Text shown:
○ ○ ○ ○ ○

Posted on 08/28/2004 5:02:31 PM PDT by mylife
Who's to blame for nation's Vietnam wounds? Kerry
August 29, 2004
BY MARK STEYN SUN-TIMES COLUMNIST Advertisement
Every serious nation, in the course of history, loses a war here and there. You hope it's there rather than here -- somewhere far away, a small conflict in a distant land, not central to your country's sense of itself. During America's ''Vietnam era,'' Britain grappled with a number of nasty colonial struggles. Some they won -- Malaya -- and others they lost -- Aden -- or, at any rate, concluded that the cost of achieving whatever it was they wanted to achieve was no longer worth it.
No parallels are exact, but the symbolism of the transfer of power in Aden (on the Arabian coast) is not dissimilar to the fall of Saigon. On Nov. 29, 1967, the Union Jack was lowered over the city, and the high commissioner, his staff and all her majesty's forces left. On Nov. 30, the People's Republic of South Yemen was proclaimed -- the only avowedly Marxist state in Arabia. A couple of years earlier, the penultimate high commissioner, Sir Richard Turnbull, had remarked bleakly to Denis Healey, the British Defense secretary, that the British empire would be remembered for only two things: ''the popularization of Association Football [soccer] and the term 'f-- off.' "
Sir Richard was being a little hard on his fellow imperialists, but those two legacies of empire are useful ways of looking at the situation when the natives are restless and you're a long way from home: Faraway disputes you're stuck in the middle of aren't played by the rules of Association Football, and it's important to know when to "f-- off.'' Aden had been British since 1839: that's 130 years, or 10 times as long as America was mixed up in Vietnam. And yet in the end the British shrugged it off. Just one of those things, old boy. Can't be helped. As the last high commissioner inspected his troops at Khormaksar Airport on that final day, the band of the Royal Marines played not ''Land Of Home And Glory'' or ''Rule, Britannia'' but a Cockney novelty pop song, ''Fings Ain't Wot They Used T'Be,'' as a jaunty reflection on the vicissitudes of fate.

○ ○ ○ ○ ○

Dataset excerpts:
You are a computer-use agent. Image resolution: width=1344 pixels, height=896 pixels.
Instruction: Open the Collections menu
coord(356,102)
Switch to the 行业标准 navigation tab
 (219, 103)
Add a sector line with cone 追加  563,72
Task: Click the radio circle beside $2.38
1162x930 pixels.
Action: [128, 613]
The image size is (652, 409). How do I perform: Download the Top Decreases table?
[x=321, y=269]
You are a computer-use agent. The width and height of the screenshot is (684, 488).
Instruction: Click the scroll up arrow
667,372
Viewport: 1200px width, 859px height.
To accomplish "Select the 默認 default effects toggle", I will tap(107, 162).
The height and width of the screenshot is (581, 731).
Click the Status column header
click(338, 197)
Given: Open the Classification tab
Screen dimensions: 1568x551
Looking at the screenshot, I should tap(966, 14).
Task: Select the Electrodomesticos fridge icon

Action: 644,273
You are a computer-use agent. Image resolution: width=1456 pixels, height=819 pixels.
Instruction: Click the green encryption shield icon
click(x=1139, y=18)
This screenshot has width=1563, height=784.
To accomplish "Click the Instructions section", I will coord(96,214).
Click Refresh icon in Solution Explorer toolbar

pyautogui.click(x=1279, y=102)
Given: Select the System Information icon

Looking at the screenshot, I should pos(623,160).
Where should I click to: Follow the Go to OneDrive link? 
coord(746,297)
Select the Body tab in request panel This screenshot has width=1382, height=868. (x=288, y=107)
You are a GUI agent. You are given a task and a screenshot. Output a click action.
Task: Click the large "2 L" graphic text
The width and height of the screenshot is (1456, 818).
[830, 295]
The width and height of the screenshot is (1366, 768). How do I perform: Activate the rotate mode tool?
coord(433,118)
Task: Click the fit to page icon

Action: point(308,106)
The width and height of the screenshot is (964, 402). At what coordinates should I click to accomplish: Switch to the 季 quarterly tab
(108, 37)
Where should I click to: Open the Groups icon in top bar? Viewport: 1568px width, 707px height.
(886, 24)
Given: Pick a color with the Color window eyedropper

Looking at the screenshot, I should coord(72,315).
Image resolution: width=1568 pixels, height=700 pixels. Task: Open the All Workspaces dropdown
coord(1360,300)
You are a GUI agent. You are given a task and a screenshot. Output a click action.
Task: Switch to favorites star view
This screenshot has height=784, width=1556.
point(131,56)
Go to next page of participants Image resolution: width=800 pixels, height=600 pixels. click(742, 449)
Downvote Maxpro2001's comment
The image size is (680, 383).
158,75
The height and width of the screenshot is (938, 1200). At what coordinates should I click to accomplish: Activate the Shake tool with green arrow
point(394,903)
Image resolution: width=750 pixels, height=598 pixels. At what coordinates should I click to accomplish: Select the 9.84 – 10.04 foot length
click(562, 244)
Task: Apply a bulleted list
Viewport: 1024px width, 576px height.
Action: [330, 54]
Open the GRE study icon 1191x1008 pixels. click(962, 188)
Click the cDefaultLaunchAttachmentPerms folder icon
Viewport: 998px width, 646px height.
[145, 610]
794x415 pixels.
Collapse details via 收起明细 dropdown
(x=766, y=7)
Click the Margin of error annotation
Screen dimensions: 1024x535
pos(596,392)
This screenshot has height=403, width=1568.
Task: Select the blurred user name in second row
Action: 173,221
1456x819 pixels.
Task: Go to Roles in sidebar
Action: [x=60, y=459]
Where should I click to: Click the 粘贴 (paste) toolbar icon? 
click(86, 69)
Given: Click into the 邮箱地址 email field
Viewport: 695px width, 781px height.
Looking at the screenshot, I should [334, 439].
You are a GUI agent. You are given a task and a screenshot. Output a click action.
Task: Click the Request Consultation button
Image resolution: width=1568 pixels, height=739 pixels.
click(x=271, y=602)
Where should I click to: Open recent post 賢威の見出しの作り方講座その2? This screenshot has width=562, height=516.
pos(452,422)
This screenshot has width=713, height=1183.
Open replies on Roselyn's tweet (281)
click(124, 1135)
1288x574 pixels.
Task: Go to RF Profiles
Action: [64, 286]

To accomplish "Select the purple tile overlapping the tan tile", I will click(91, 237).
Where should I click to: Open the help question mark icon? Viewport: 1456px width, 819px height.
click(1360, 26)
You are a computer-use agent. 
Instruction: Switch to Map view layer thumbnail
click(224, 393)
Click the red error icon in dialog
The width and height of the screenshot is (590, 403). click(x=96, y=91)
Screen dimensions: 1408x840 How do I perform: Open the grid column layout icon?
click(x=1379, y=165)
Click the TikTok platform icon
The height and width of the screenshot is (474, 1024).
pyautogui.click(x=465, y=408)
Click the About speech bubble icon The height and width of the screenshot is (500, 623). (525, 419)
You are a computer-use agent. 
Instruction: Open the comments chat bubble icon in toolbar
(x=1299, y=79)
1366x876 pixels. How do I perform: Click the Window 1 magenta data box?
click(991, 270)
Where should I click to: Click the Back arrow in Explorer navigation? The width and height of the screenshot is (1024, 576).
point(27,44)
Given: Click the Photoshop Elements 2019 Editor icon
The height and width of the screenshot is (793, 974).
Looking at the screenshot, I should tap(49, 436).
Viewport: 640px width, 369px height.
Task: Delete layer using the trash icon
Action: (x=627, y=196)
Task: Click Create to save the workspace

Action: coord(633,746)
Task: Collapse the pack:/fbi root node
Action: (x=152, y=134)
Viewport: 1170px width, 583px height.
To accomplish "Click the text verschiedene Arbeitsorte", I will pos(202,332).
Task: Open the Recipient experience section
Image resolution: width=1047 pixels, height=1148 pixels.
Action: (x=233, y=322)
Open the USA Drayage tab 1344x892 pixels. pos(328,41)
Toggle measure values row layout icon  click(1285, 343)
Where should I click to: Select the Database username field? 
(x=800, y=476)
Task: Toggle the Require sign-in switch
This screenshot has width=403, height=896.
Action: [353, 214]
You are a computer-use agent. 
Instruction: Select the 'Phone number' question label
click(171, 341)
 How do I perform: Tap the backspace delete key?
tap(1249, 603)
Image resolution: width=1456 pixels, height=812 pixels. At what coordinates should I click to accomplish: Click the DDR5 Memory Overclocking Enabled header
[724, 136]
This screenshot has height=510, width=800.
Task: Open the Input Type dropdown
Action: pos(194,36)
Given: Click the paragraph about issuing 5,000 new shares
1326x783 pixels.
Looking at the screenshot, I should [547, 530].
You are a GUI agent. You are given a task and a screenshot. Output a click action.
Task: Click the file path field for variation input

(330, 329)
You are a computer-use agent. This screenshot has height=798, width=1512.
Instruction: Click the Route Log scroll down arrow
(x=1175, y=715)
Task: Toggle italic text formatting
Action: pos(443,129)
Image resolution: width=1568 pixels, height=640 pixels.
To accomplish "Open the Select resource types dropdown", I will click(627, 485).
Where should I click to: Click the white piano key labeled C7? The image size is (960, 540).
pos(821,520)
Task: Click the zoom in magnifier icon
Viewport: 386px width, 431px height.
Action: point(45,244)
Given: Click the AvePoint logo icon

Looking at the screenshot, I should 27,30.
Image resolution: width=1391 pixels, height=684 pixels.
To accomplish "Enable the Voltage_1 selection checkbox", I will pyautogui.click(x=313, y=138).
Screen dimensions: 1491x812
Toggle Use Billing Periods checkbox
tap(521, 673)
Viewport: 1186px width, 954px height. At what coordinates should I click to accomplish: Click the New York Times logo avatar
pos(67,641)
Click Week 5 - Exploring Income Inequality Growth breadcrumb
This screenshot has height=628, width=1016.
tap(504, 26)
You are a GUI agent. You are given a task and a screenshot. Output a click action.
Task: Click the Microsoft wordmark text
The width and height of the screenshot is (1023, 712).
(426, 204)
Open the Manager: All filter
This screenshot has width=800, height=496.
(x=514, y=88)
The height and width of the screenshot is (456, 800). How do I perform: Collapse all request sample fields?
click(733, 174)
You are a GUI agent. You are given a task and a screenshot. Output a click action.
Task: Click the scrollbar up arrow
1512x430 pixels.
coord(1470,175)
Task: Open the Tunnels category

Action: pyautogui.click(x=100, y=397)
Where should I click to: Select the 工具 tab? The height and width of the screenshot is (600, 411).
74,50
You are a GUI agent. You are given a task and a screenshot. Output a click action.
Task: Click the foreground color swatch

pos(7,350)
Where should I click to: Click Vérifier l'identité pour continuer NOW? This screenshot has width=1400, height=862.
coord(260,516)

○ ○ ○ ○ ○

Set exercise 1: According to the column, on what date was the Union Jack lowered over Aden?
Set exercise 2: Using the column's own explanation, say why the band of the Royal Marines played "Fings Ain't Wot They Used T'Be" at Khormaksar Airport.
Set exercise 3: Reproduce the passage of the column between "Sir Richard was" and "vicissitudes of fate.", inclusive.
The records above are separate material, unrelated to the column.

Reply 1: Nov. 29, 1967.

Reply 2: The band played the Cockney novelty pop song as a jaunty reflection on the vicissitudes of fate. It did so in place of "Land Of Home And Glory" or "Rule, Britannia."

Reply 3:
Sir Richard was being a little hard on his fellow imperialists, but those two legacies of empire are useful ways of looking at the situation when the natives are restless and you're a long way from home: Faraway disputes you're stuck in the middle of aren't played by the rules of Association Football, and it's important to know when to "f-- off.'' Aden had been British since 1839: that's 130 years, or 10 times as long as America was mixed up in Vietnam. And yet in the end the British shrugged it off. Just one of those things, old boy. Can't be helped. As the last high commissioner inspected his troops at Khormaksar Airport on that final day, the band of the Royal Marines played not ''Land Of Home And Glory'' or ''Rule, Britannia'' but a Cockney novelty pop song, ''Fings Ain't Wot They Used T'Be,'' as a jaunty reflection on the vicissitudes of fate.